Giving the only reasoned judgment, Floyd LJ concluded that there was "ample material before [the judge] to conclude, solely on the basis of Figure 1 and the evidence given in relation to it, that the FDA label would render obvious a range of doses which included 8 + 6 q3w". Further, "[t]he judge did not have to determine the lower limit of that range provided that he was satisfied on the balance of probabilities that 8 + 6 q3w lay within it".
The nature of this "obvious to try" decision is perhaps best summed up by the following comment from Floyd LJ (who gave the only reasoned judgment):
"Mr Meade showed us evidence which was adduced at the trial that, even during clinical trials, it was routine to consider adjusting doses by monitoring pharmacokinetic parameters.

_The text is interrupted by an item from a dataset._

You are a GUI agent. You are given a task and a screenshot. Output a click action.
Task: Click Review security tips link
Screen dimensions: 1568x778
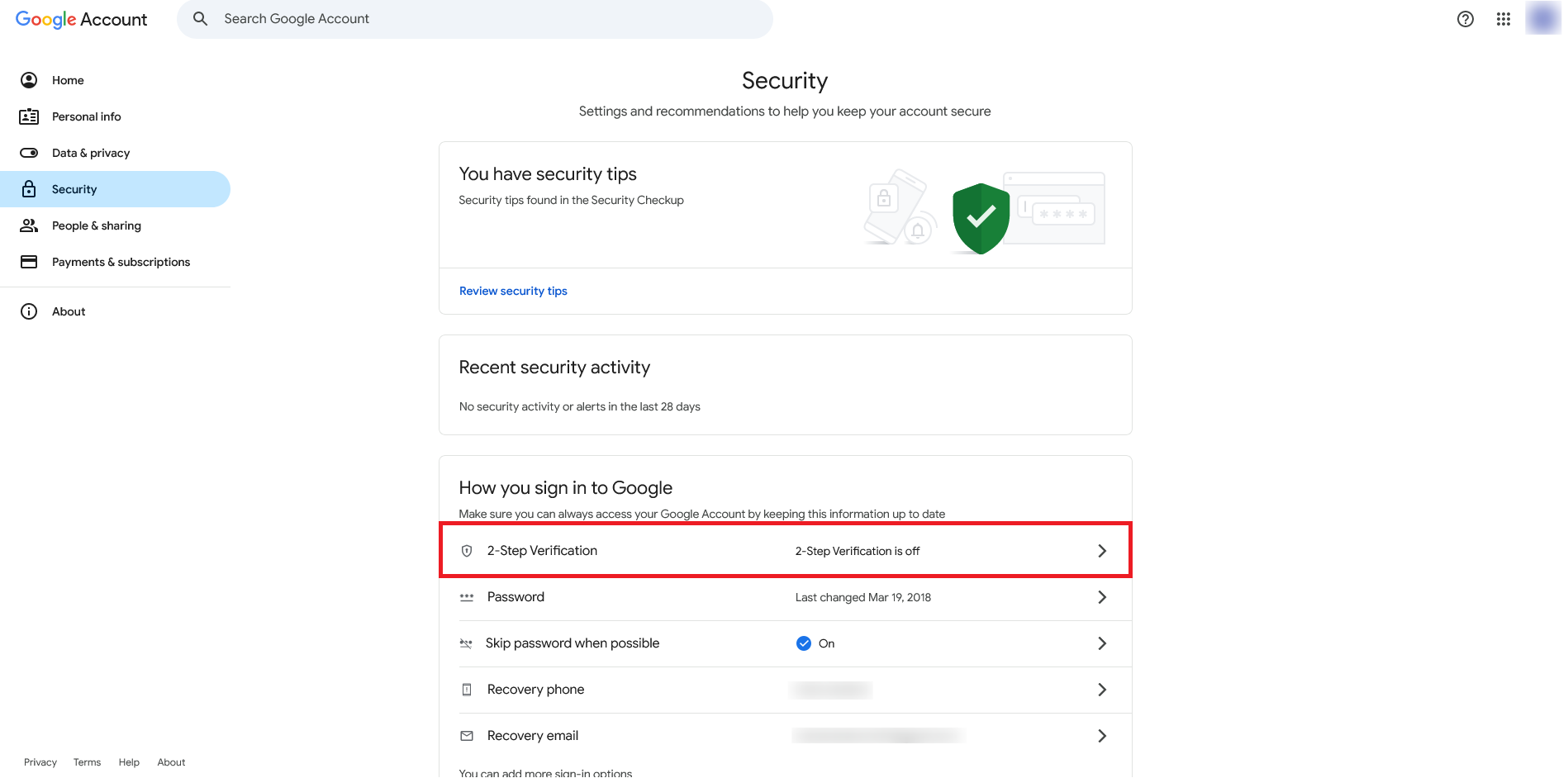coord(513,291)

To my mind it is completely self-evident that the skilled team would feel free to deliver any dose which they considered to fall within the therapeutic window."
Floyd LJ noted that both parties complained that their opponent was running a new case from that run at trial, and made clear his disapproval of the arguments. Dismissing both parties' complaints, he stated:
"The judge was bound to consider how much of the evidence he could accept in the light of the cross-examination of Dr Earhart and the evidence of Professor Boddy (Genentech’s expert), to take stock of it, and to decide whether on the basis of the evidence which he accepted the claimed regimen was or was not obvious. I do not think that Genentech can validly complain about the course of the trial or suggest that the judge’s conclusions were not procedurally open to him. The question is whether the evidence did in fact support the conclusions which he reached.
"The crucial question is whether there was, in the end, sufficient evidence to support the judge’s conclusion that the claimed regimen was obvious."
This is an "obvious to try" decision in a case in which Genentech perhaps did not rely as strongly as it might on the "would/could" argument. (However, bearing in mind their failure to succeed on that point in the later fight between the same parties, they may not have fared much better – the judgment of Mr Justice Birss of 11 December 2014 has been appealed and we await guidance from the Court of Appeal on "could/would" in that case).
Ultimately, the Court of Appeal's recent decision may well prove to be relatively confined to the facts in issue. Although some important questions of the law on sufficiency and priority were the subject of Genentech's appeal, the Court of Appeal chose not to address them, following its finding that the patent lacked inventive step.